### What to produce
Please show every line from the entries that carries the word "computer".

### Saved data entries
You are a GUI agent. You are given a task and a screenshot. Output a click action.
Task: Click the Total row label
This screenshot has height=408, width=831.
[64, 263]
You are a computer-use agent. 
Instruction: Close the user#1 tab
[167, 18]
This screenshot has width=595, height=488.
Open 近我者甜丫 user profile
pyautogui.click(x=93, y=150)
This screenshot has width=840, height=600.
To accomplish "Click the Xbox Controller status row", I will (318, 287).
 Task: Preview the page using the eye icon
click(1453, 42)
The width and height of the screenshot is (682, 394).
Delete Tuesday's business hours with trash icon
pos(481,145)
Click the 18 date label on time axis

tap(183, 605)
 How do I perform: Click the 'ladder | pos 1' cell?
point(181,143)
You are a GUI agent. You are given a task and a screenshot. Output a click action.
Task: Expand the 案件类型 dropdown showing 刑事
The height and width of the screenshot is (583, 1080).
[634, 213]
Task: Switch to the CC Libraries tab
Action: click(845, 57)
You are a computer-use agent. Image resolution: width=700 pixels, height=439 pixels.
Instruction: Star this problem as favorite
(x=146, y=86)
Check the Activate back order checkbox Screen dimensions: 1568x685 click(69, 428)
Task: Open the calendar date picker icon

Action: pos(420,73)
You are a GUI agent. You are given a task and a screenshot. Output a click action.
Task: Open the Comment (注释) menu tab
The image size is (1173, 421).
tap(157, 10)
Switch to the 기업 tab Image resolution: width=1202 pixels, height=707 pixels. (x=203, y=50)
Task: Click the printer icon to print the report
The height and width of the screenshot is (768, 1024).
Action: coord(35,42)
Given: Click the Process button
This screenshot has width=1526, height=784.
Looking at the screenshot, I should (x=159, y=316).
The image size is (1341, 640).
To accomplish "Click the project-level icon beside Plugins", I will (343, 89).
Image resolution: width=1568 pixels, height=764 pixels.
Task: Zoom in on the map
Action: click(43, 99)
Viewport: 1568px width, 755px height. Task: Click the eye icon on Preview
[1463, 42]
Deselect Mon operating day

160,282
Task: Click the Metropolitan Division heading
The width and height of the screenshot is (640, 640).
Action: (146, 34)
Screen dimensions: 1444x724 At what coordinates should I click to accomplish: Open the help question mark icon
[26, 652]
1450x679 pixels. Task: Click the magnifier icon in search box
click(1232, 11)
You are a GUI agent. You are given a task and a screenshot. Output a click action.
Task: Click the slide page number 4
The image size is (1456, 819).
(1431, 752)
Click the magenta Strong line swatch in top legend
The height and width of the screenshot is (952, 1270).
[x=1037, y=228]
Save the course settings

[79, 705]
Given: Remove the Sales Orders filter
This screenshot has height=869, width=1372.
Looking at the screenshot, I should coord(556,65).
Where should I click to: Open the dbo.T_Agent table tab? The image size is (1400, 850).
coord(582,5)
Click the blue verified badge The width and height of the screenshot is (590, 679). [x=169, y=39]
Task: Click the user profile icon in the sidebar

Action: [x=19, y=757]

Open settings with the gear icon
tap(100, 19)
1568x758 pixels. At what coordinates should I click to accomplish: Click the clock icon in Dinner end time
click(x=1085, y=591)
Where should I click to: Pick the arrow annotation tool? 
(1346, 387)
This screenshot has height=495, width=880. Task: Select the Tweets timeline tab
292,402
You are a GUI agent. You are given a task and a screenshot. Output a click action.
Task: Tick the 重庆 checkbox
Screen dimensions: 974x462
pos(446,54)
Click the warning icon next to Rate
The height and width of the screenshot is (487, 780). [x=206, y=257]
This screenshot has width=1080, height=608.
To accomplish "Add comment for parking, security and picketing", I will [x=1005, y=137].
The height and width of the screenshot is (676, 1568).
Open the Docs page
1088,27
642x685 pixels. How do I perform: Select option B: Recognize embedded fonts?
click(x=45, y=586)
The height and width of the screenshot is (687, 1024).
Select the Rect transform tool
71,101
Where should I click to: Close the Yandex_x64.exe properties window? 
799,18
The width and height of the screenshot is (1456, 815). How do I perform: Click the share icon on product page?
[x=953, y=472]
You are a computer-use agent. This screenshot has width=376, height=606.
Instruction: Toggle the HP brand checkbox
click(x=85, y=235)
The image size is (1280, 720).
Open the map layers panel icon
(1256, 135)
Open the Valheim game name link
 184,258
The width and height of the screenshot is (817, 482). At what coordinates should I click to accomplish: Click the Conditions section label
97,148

### Answer box
You are a computer-use agent. 
You are a computer-use agent. Image resolution: width=700 pixels, height=439 pixels.
You are a computer-use agent. This screenshot has width=376, height=606.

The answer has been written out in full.